A tear rolled down my cheek as I finished reading because I saw our story written all over this. Like anytime I'm about to do something scary my hands started to sweat and my heart picked up the pace. "What am I doing?!" I thought, but oh well, here it goes. So I sat down and thought about us, about the highlights and the lowest lows, there are the obvious big mountains and then there are the times in between where we are coasting. And so, in light of our 16 year anniversary today I thought I would share with you all what I wrote to her. I don't expect to be selected but really, it's okay because what came from it was much better. Like always, words and writing help me to process and see reality more clearly. Sometimes I carry on in survival mode and forget to appreciate the hard work or see the beauty in the chaos. 

Here is what I wrote:   

"When I think about how I would write to you or how to sum up our journey, it has caused me to reflect and appreciate what my husband and I have been through and especially this past year. I'm not sure where to start and I don't want to bore you to death with every detail.
Here is a blog post I wrote a couple years ago and this is where it all started for us. 
The guy in the red Chevy pickup 

We brought a lot of baggage into our marriage as I mentioned in the post. The first 5 years of marriage were basically just rebuilding and trying to learn new tools, taking classes at our church and going to counseling. And then we decided to start a family. Gung ho and ready we "tried". Month after month passed and still no baby. The next 5 years we found ourselves getting fertility procedures and tests done all the while our friends are effortlessly getting pregnant. I sunk into deep depression and despite my husband's frustration with not being able to fix it he never gave up hope. I remember standing in our garage one day at my wits ends, crying and telling him I give up. He just looked up at me at said, "It's going to happen for us, I know.
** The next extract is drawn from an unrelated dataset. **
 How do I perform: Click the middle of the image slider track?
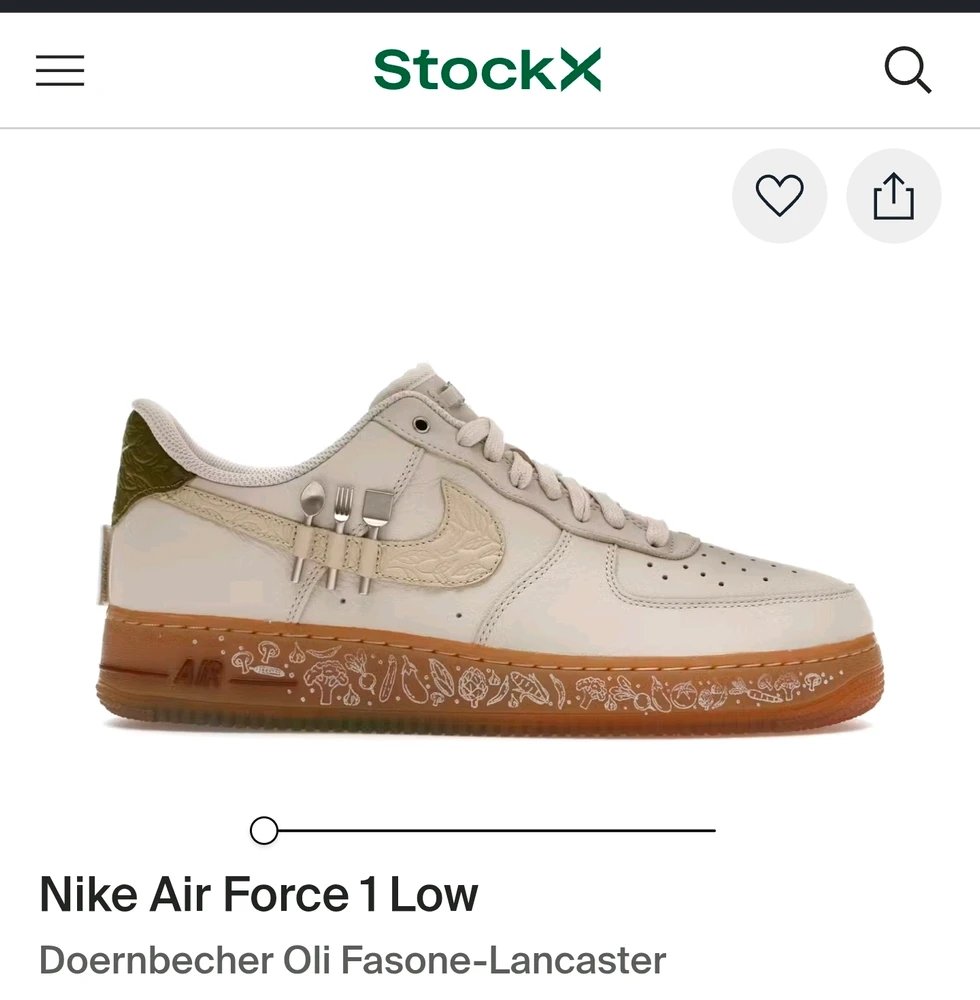click(490, 830)
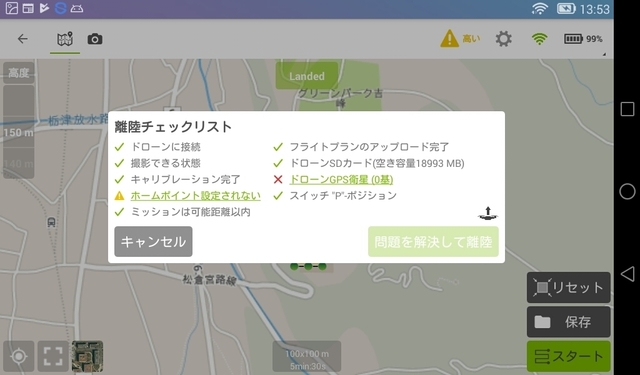Adjust the 高度 altitude slider

coord(19,132)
God is going to bless us with a baby." I didn't believe him but he stayed strong clinging to Faith for me when I couldn't. (You can read more about our adoption journey here).
Fast forward now to last year, we have an amazing 5 year old son that is a beaming light of God's love and provisions. 

Life is good, we were blessed with a humble little home on a few acres which has always been our dream, our son is getting to the age where he can go along hunting and hiking and adventuring with us. Yet my heart still ached for pregnancy and a baby. The 10 year mark had hit for "trying" and I found myself grieving the loss of not becoming pregnant still. We felt the pressures of it all on our family but especially on our marriage more than ever. I'm not sure why other than the nagging repetition of the same pain over and over for so long. We feared for our marriage, and knew that if we didn't get help, talk to some trusted friends and get new tools that we may not endure much longer.

I can't say that it's all peachy but I can say that after many honest heartfelt talks, tears shed and getting back to the things that fill us up we are happy. Like happy to be together just burning brush on our property or being together in the shop working on projects. God is so good and though I know my heart is not completely healed from the pain of infertility I can say that I have experienced a contentment and peace these past several months that I have prayed a very long time for. I trust that God knows what he is doing in our life and I look forward to spending many more years with my best friend."



Honestly, weeks have passed and I have forgotten about the photo session, it really isn't the focus. Rather, it has been on where we've been, what we have endured together, how we continue to find humor in the everyday stresses of life and look for hope in the unknowns ahead of us. 


So, on this 16th wedding anniversary we will celebrate the story and life we have lived together and continue finding adventure in it all.




Thank you to the friends who have walked by our side along the way and been such an important part of our relationship.